Gelişmiş Arama
Ziyaret
34211
Güncellenme Tarihi: 2008/11/02
Soru Özeti
Şans ne anlama gelmektedir? Şans diye bir şey var mıdır?
Soru
İnsanların, “Filân kimsenin şansı var ve filân kimsenin şansı yok” demeleri ne anlama gelmektedir? Aslında şans diye bir şey var mıdır, yok mudur? Eğer varsa neden insanlar bu alanda farklıdır?
Her şeyi verenin Allah olduğuna dikkat ederek insanların, “Senin alın yazın buymuş” demeleri ne anlama gelmektedir? İnsanlar arasındaki fark günümüzde neden bu kadar çoktur?
Kısa Cevap

Halk arasında bazen kullanılan, baht, uğur ve şans sözcükleri, daha çok edebiyat ve şiirlerde bulunmaktadır. Bu sözcük iki manaya gelebilir:

1. Bir şeyin nedensiz meydana gelmesi: Bu mana; felsefî açıdan reddedilmiştir ve her şeyin kendine göre ayrı bir nedeni ve sebebi olduğu ispatlanmıştır. Elbette bu sebep iyi ve hayırlı bir sebep olmayabilir; yani adaletsizlik ve zulüm gibi bir neden, bir şeyin meydana gelmesinde rol alabilir. Ama özel bir düşünceden kaynaklanan bu gibi sözcüklere yönelmenin bazı özel sebepleri vardır ki şunlardan ibarettir:

a) Hak alma, makamlar ve bağışlarda, sosyal adaletsizlik, zulüm ve uyumsuzluğun olması.

b) Toplum içersinde rahatlık isteme psikolojisinin olması ve bazı insanların hayattan daha fazla fayda almalarının, şans ve talih olarak yorumlanması.

c) Zalim hükümetler, bu tür kelimelerle propaganda yaparak kendi hükümetlerini şans ve alın yazısına bağlayıp insanların itiraz etmelerini engellemek istemişlerdir.

İslâm kaynaklarındaki rivayetler ve ayetlerde de, şans ve talihe hiç itina edilmeyerek kabul görmemiştir.

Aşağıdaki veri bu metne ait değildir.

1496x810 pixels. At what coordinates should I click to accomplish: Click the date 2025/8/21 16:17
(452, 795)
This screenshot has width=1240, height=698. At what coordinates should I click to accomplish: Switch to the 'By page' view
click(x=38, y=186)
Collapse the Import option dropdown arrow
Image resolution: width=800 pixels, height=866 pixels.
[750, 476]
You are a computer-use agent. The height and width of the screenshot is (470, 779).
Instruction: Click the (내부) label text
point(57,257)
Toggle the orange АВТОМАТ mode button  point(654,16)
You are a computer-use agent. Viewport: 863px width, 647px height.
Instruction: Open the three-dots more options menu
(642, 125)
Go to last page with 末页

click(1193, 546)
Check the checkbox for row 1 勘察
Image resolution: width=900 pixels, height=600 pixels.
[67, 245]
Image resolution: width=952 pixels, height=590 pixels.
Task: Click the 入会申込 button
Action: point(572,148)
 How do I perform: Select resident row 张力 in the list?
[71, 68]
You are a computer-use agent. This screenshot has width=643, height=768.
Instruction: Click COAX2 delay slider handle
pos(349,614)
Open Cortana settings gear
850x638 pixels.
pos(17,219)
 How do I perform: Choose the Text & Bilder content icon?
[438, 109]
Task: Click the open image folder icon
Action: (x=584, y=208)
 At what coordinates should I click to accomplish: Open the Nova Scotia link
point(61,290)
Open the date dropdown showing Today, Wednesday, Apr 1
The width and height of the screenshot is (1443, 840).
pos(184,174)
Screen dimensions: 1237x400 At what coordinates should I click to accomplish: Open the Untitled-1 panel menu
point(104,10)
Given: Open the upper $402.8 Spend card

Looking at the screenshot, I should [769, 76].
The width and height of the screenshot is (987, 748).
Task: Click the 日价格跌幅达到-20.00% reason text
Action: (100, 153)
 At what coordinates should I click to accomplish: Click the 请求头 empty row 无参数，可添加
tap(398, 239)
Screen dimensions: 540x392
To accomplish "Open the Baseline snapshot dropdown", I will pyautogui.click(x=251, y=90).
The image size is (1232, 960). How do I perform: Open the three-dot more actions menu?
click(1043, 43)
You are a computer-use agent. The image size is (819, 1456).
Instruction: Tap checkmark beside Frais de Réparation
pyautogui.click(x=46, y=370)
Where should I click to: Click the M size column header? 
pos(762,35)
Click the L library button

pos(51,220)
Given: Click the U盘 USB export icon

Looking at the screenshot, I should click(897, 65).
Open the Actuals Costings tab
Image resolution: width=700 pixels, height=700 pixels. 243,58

2) Alın yazısı ve ilâh-i takdir: Bu mana kabul görmektedir ve insanın başarılı olmasının, Allah’ın inayeti ve insanın kendi çabasıyla mümkün olacağı anlamına gelmektedir. Bu çabada, sosyal ve çevresel şart ve kabiliyetler önemli rol oynamaktadır ve toplumda görülen farklılıkların sırrı da budur.

Ayrıntılı Cevap

“Şans” kelimesinin aslı Fransızcadır ve fırsat anlamına gelmektedir. Ama halk arasında genellikle şans, sebebi belli olmayan olaylara denilmektedir. Bu olayların gerçekleşmesini şansa dayandırmaktadırlar. Eğer şanstan maksat, bir şeyin illetsiz meydana gelmesiyse, hiç şüphesiz İslâm felsefesine ve kesin delillere göre reddedilmektedir.[1]Biz illetleri bilmesek de, eğer illetler üzerinden perde kalkacak olursa, hiçbir şeyin rast gele olmadığını görürüz.

İyi şanslı ve kötü şanslılık, varlıkların illetlerinin bilinmemesinden daha çok her kişinin kendi hakkındaki düşüncesinin neticesidir ve kendisini her hangi bir delili göre kötü şanslı gören birisi, doğal olarak ona uygun davranışlarda bulunacaktır.

Tabiî ki bazen insanlar arasında ilah-i takdirlere de şans kelimesi kullanılabilir. Örneğin, maddî durumu iyi olan ve ticarî işlerden iyi kar elde eden birisine iyi şanslı denmektedir.

Bu konunun daha iyi değerlendirilebilmesi için, olayların nedenlerine daha geniş bir açıdan bakmak gerekir. Şahsın zahiri faaliyetlerine ilâve olarak manevî ve ruhî durumuna, hatta önceki nesillerin etkilerine, başkaların duaları ve beddualarına ve hayatın düzgün ve düzensiz olmasındaki gizli ve açık nedenlere dikkat edilmelidir. Eğer şanstan maksat bu mana ise, rivayet ve ayetlerde yeri vardır ve din açısından bu konu kabul görmektedir.[2]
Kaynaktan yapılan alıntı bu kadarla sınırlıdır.